La présidence de ce Comité est assumée par le représentant de l’Inspection du travail et des mines, le secrétariat étant assuré par l’Inspection du travail et des mines.

Ainsi, le ministre détermine, sur avis obligatoire du comité consultatif, les programmes des formations de base, des formations spécifiques ainsi que les sujets à traiter lors des formations complémentaires pour les différents cycles de formation visés par le règlement grand-ducal et les faits publiés au Mémorial.

La formation de base prévue doit comprendre au moins les volets suivants :

  • la législation luxembourgeoise en matière de sécurité et de santé au travail,
  • les aspects généraux en matière de sécurité et de santé au travail.

Qui organise et surveille le déroulement des épreuves ?

Une Commission consultative d’appréciation relative aux sanctions des formations dispensées aux futurs travailleurs désignés est mise en place.

Elle a pour mission d’assister le ministre dans l’organisation et la surveillance des épreuves sanctionnant les cycles de formation et de les faire évaluer.

La Commission consultative se compose de trois membres, nommés par le ministre du Travail, à savoir :

  • un représentant du ministre du Travail,
  • un représentant du ministre ayant la Formation professionnelle dans ses attributions,
  • un représentant de l'Inspection du travail et des mines,

Le ministre nomme pour chaque membre effectif un membre suppléant.

La présidence de la Commission est assumée par le représentant du ministre ayant le Travail dans ses attributions, le secrétariat étant assuré par l’Inspection du travail et des mines.

Le ministre du travail nomme, en outre, au moins trois examinateurs procédant à l’évaluation des épreuves sanctionnant les formations.

En attendant l’élaboration des programmes de formation sur base du règlement grand-ducal du 9 juin 2006, quelles formations restent valables ?

Les programmes de formation pour travailleurs désignés dispensés au moment de la mise en vigueur du règlement grand-ducal du 9 juin 2006, restent en vigueur jusqu’à la publication au Mémorial des programmes des cycles de formation.

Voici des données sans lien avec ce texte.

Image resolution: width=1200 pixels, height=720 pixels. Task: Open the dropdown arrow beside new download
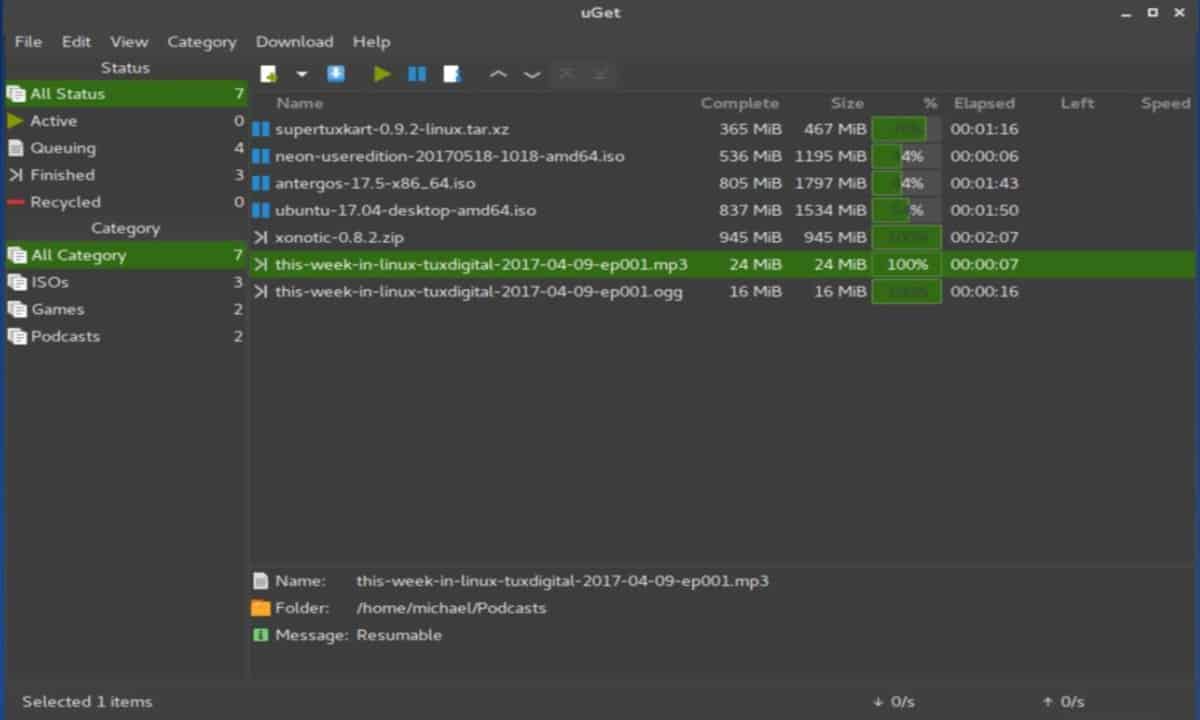[x=301, y=74]
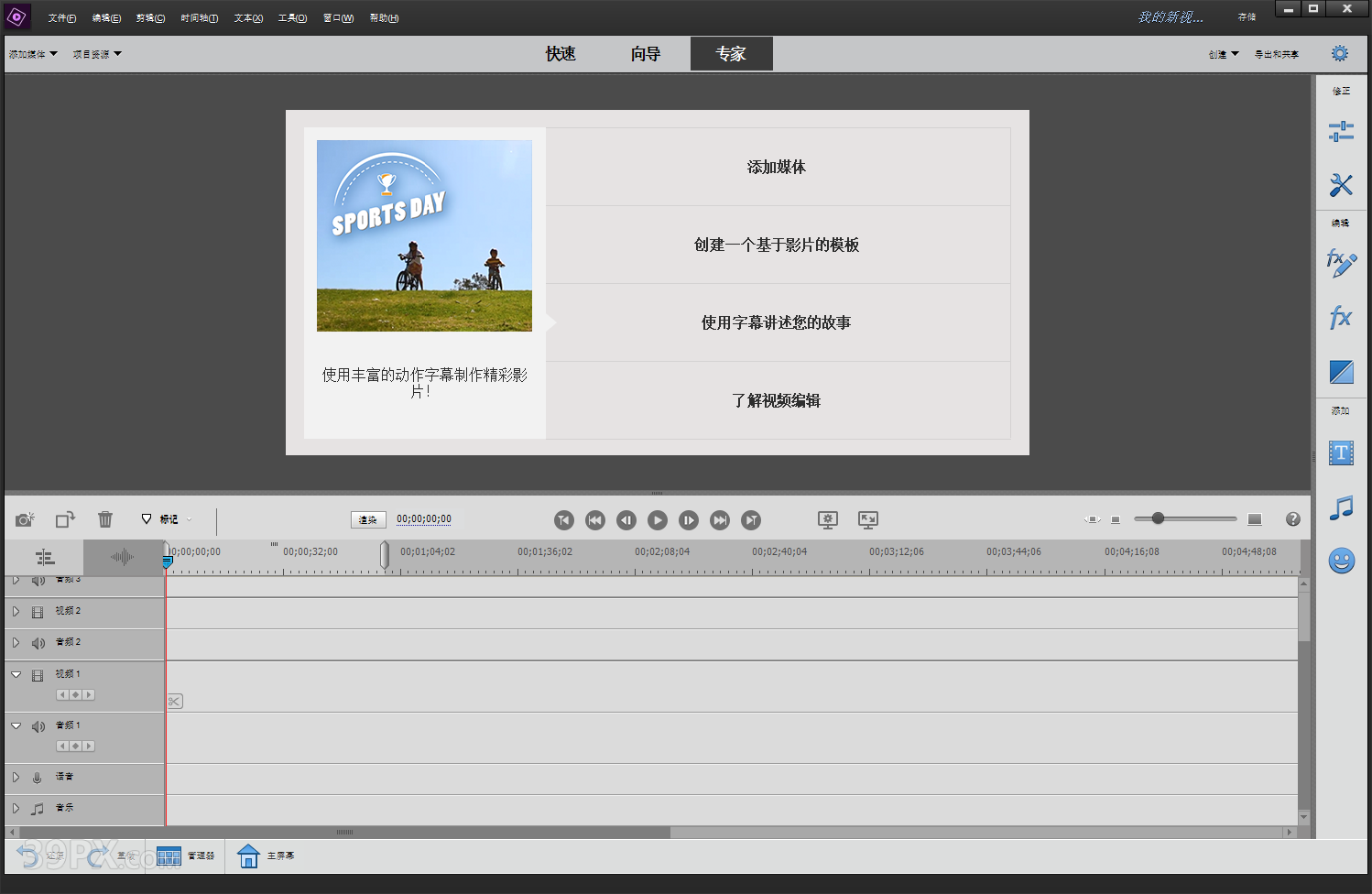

Les programmes de formation pour travailleurs désignés dispensées par la Chambre de Commerce, la Chambre des Métiers et l’Association d’Assurance contre les Accidents avant la mise en vigueur du règlement grand-ducal du 9 juin 2006 sont reconnus comme répondant aux critères fixés par ledit règlement.

Notons que les nouveaux cycles de formation à élaborer en application du règlement grand-ducal, doivent être publiés au Mémorial au plus tard 12 mois après l’entrée en vigueur du règlement grand-ducal.

Quel est le sort réservé aux travailleurs désignés qui sont déjà en fonction au jour de l’entrée en vigueur du règlement grand-ducal du 9 juin 2006 ?

Pour les travailleurs désignés en fonction à la date d’entrée en vigueur du règlement grand-ducal et ayant suivi une formation appropriée, le ministre peut accorder des dérogations sur avis obligatoire du Comité consultatif quant aux prérequis de qualification et d’expérience professionnelle.

A cette fin une demande motivée doit être adressée à l’Inspection du travail et des mines.

Tout travailleur désigné doit avoir suivi la formation appropriée telle que prévue au règlement grand-ducal au plus tard 60 mois après publication au Mémorial des cycles de formation sur base du règlement grand-ducal du 9 juin 2006.